Some things to note, the theme is well…not there, I got bored and decided to change it to the default one, so you know, just deal…until I have time to really crack at it. This is because priority at the moment is the portfolios and cvs and thinking about my future. I seem to be helping other people with theirs. Who’s going to help me with mine?
Going to get a new pc box, need it before this one drives me mad. I don’t care if it costs me money, I need to do it so I can actually produce something without waiting a few mins for CS3 to open a file.

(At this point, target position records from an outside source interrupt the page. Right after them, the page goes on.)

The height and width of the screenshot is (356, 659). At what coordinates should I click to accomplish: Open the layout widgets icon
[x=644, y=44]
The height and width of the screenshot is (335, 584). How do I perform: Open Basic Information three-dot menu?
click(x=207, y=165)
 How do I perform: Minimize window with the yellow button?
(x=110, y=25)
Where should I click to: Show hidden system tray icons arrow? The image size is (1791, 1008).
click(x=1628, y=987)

Watch this space, while I get frustrated with trying to design things again. My mind is blank I can’t even visualise layout ideas any more. It’s driving me up the wall. Darren says I shouldn’t think about it too much and it’ll just happen but gargh - nuts, driving me nuts.

Speaking of Darren…
Now that you feel it, you don’t: but yeah europe is deffo on the cards still
Darren: yep yep
Darren: lol, we should just go to london, bring your passport, and we should just drive to france and then keep going
Darren: planning is for pussies
Now that you feel it, you don’t: haha you know what, we should
Now that you feel it, you don’t: just take a passport, moneh gear and off we go
Darren: phone home and be all “yeah mum? im staying at a friends house, be back in a few er weeks”
Haha <3
Just need to save, then I’d be gone.
But it’s weird. I still feel torn. Between travelling and trying to focus on a job I love. Torn and unsure, what does this mean?

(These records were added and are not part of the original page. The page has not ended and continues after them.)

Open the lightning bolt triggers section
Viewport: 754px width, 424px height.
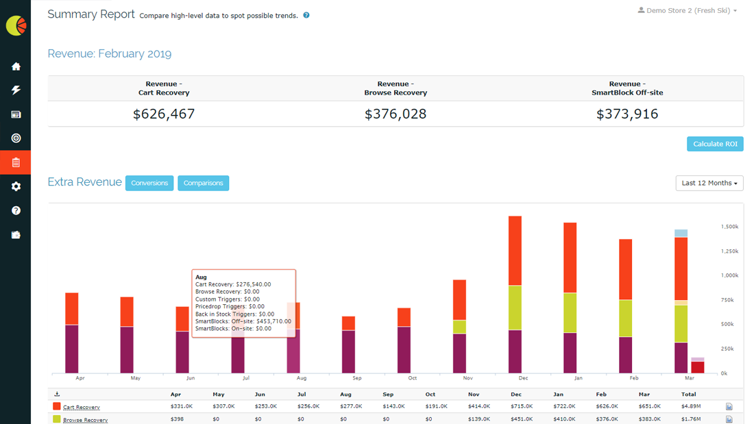coord(16,90)
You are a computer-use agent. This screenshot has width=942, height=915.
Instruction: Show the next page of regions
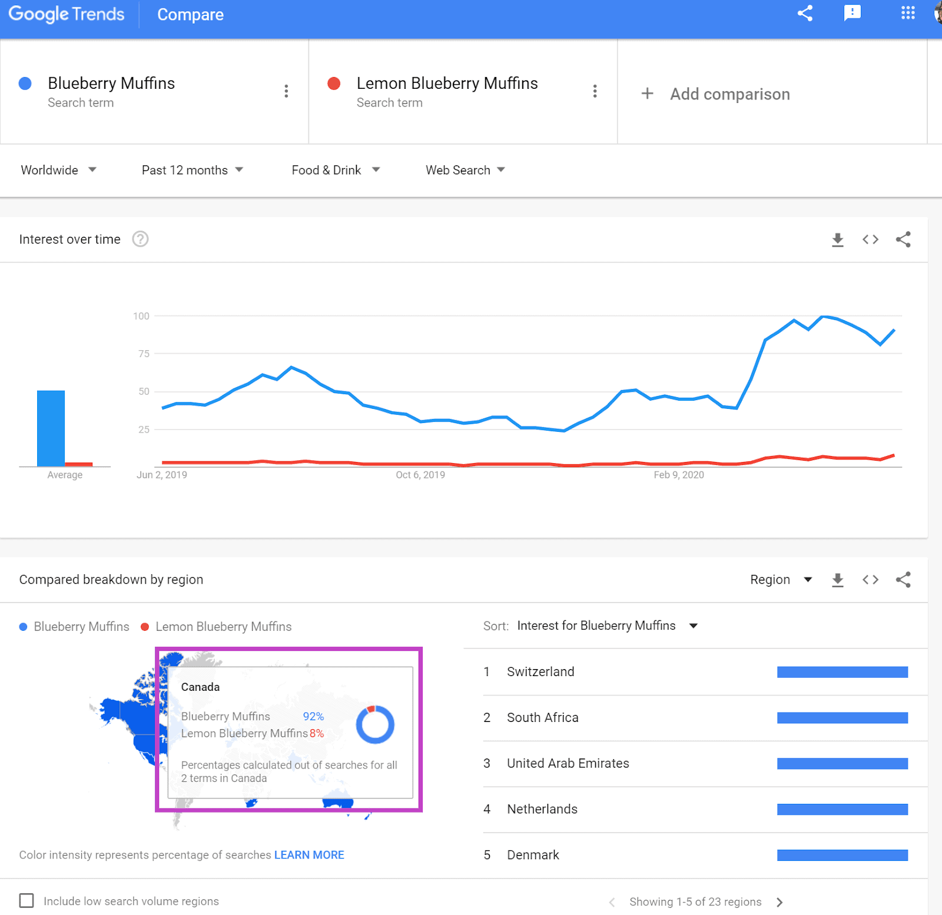(780, 901)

Got peved at not being able to play guitar earlier and trimmed one of my fake nails so I could fret, god I want to playyyy… I wish I could play, I wish I had any remote skill in it whatsoever - gay.
Weekend at Amy’s is still happening, seems like real random old schoolie catch up, drinking also, don’t think I’d drink - I feel uneasy about drinking lately. Actually is moreso I don’t trust myself while boozed up, I’m in a mega self control freak mode of late.